───── Source text ─────

You are here:
Multiple Stressors and Amphibian Population DeclinesEPA Grant Number: U915529
Title: Multiple Stressors and Amphibian Population Declines
Investigators: Hatch, Audrey C.
Institution: Oregon State University
EPA Project Officer: Manty, Dale
Project Period: August 1, 1999 through August 1, 2002
Project Amount: $101,925
RFA: STAR Graduate Fellowships (1999) RFA Text | Recipients Lists
Research Category: Fellowship - Life Sciences , Academic Fellowships , Biology/Life Sciences
The overall objective of this research project is to investigate the impacts of multiple stressors on developing amphibians in the Pacific Northwest. Specifically, the research focuses on interactions among ultraviolet light (UV), nitrate fertilizer, and acidification in a laboratory experiment; UV and nitrate fertilizer in an outdoor microcosm experiment; and UV and oil pollution in an outdoor microcosm experiment. All of these environmental stressors are relevant to ephemeral ponds in the Pacific Northwest, where many species of amphibians breed.
The experimental approach of this research integrates fully factorial laboratory and outdoor microcosm experiments with field monitoring and enclosure experiments. The investigator will work with several species that breed in western Oregon: the long-toed salamander, Ambystoma macrodactylum; the Northwestern salamander, Ambystoma gracile; the Cascades frog, Rana cascadae; the red-legged frog, Rana aurora; the Western toad, Bufo boreas; and the Pacific treefrog, Hyla regilla. Biological endpoints measured include survival, growth, development time, and predator-prey interactions. The abiotic factors of interest will be monitored in the field.
A better understanding of the combined effects of several environmental factors (i.e., nitrate, UV light, and acidification) on the amphibian population in the Pacific Northwest.

─────

- **Exercise**: According to the grant summary, which two stressors does the second outdoor microcosm experiment pair together? The rows play no part in this exercise.

───── Data supplied ─────

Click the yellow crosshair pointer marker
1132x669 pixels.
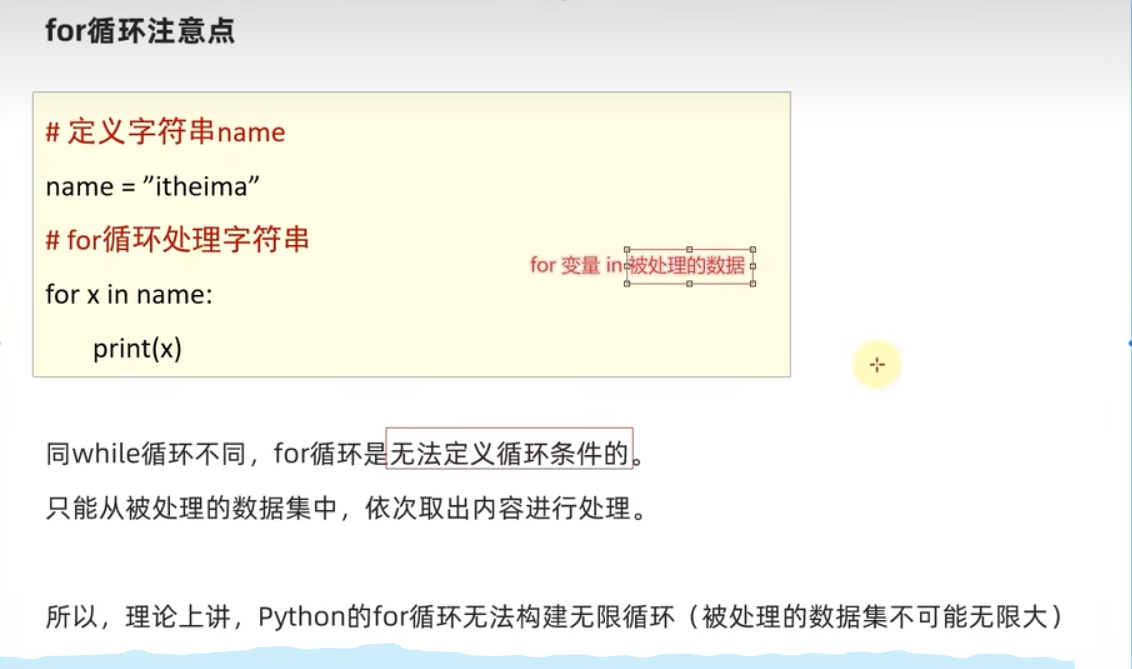coord(877,364)
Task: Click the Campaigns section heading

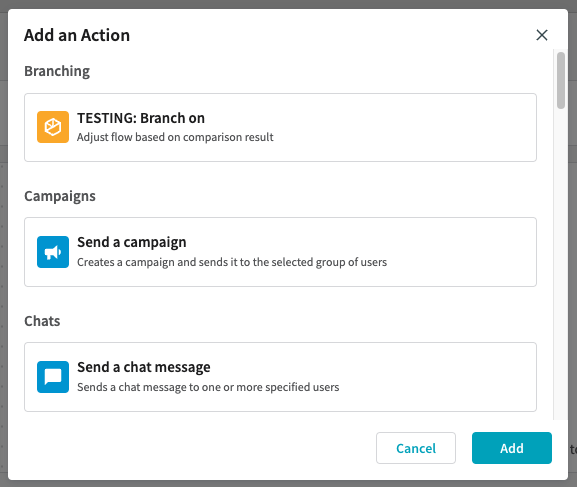Action: coord(60,196)
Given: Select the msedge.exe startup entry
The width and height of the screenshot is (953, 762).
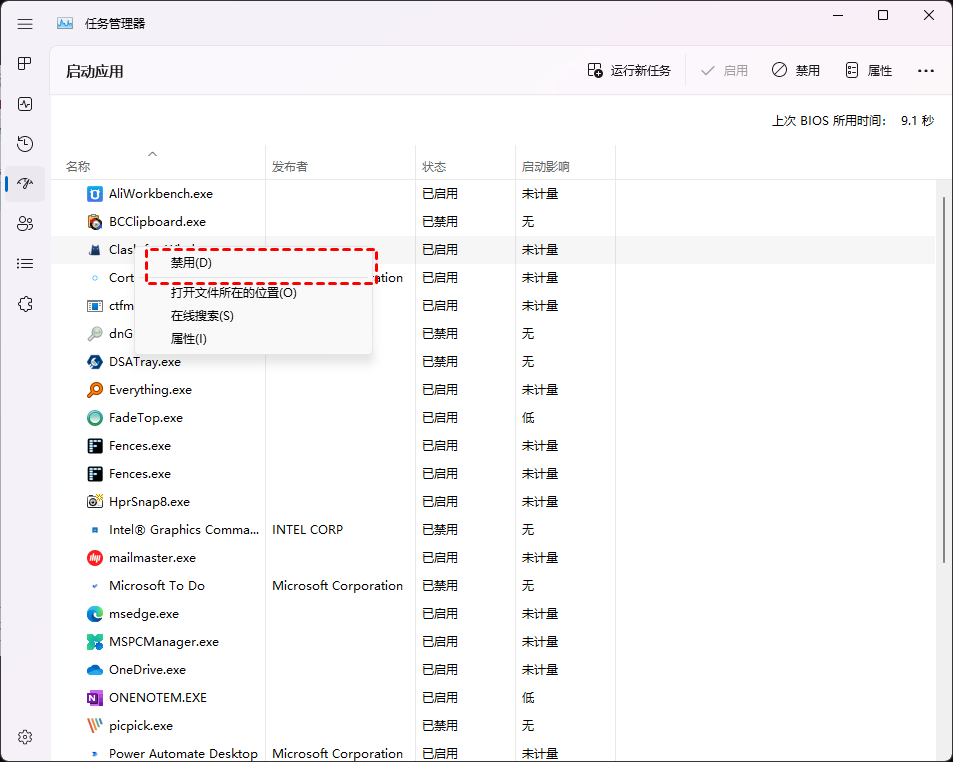Looking at the screenshot, I should coord(143,614).
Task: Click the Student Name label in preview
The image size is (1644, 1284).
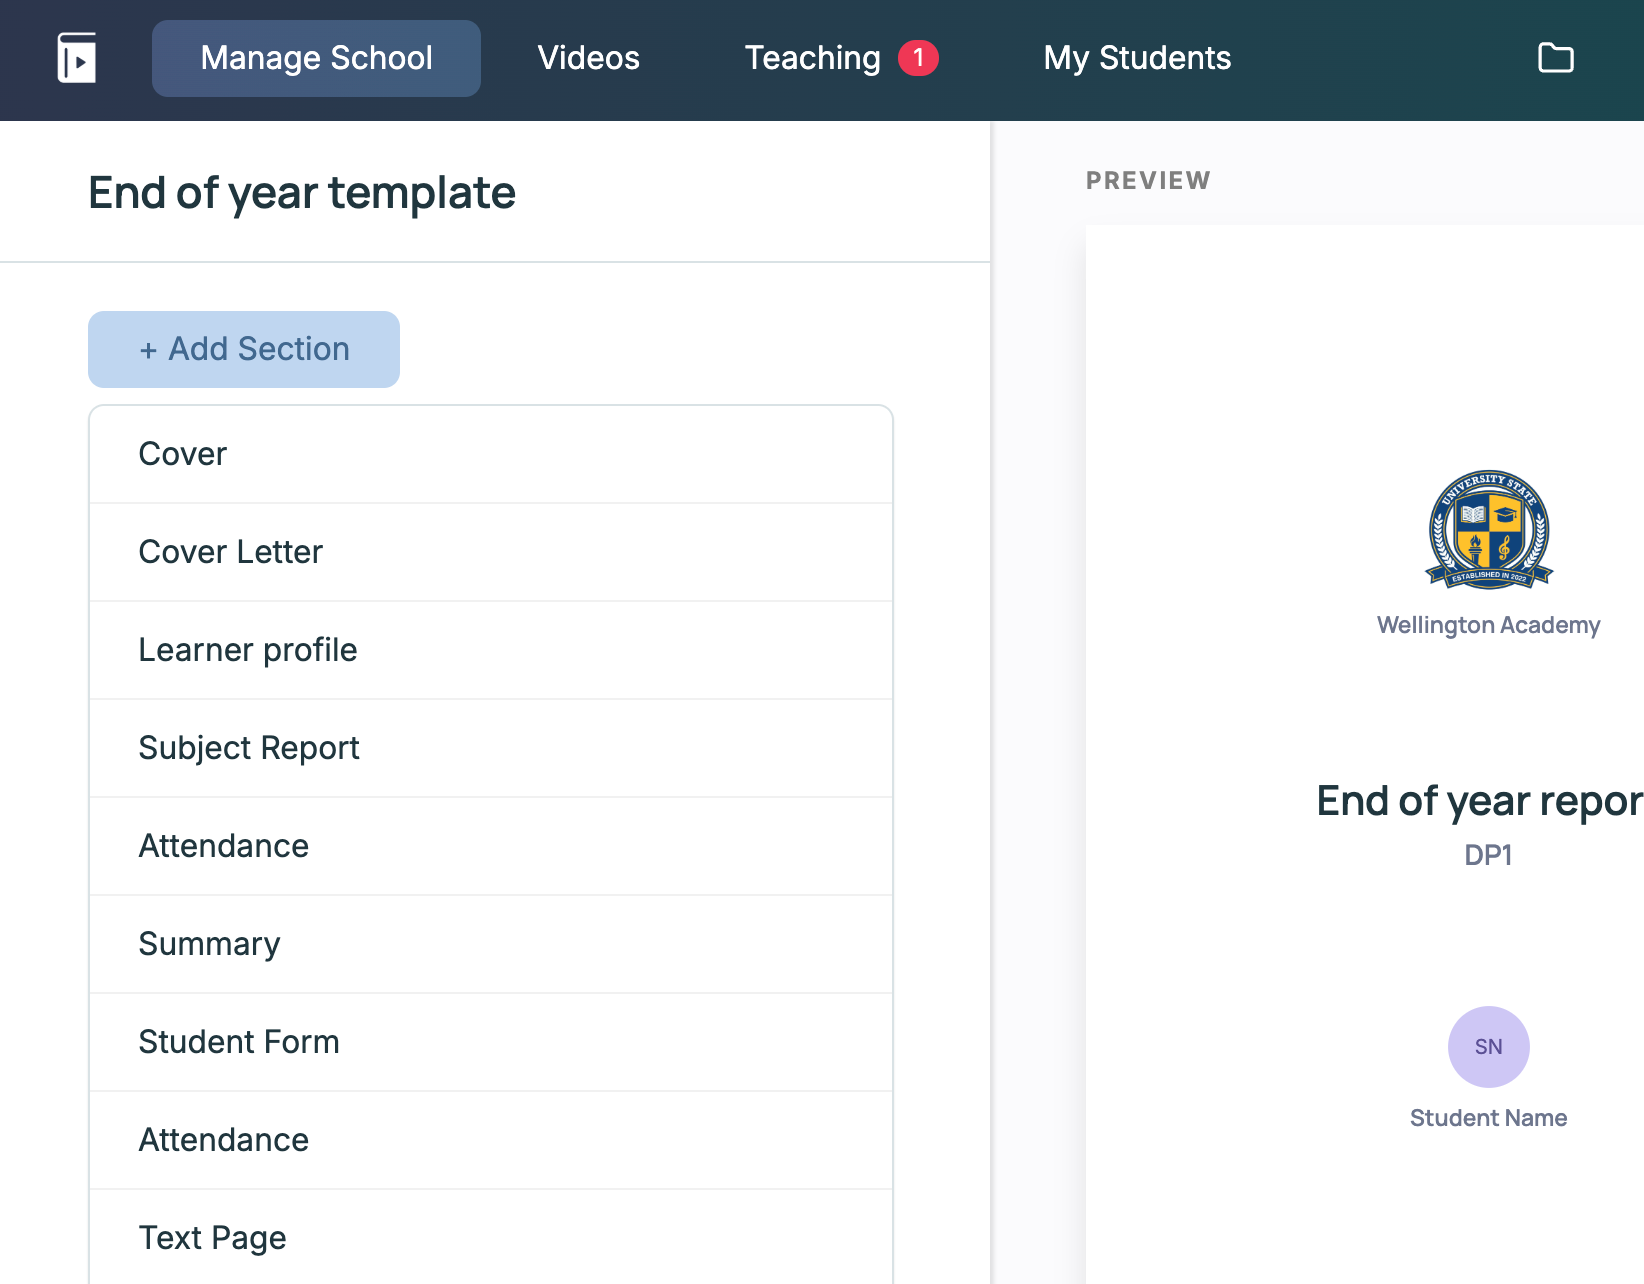Action: coord(1488,1118)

─────

- **Output for this task**: Ultraviolet light (UV) and oil pollution.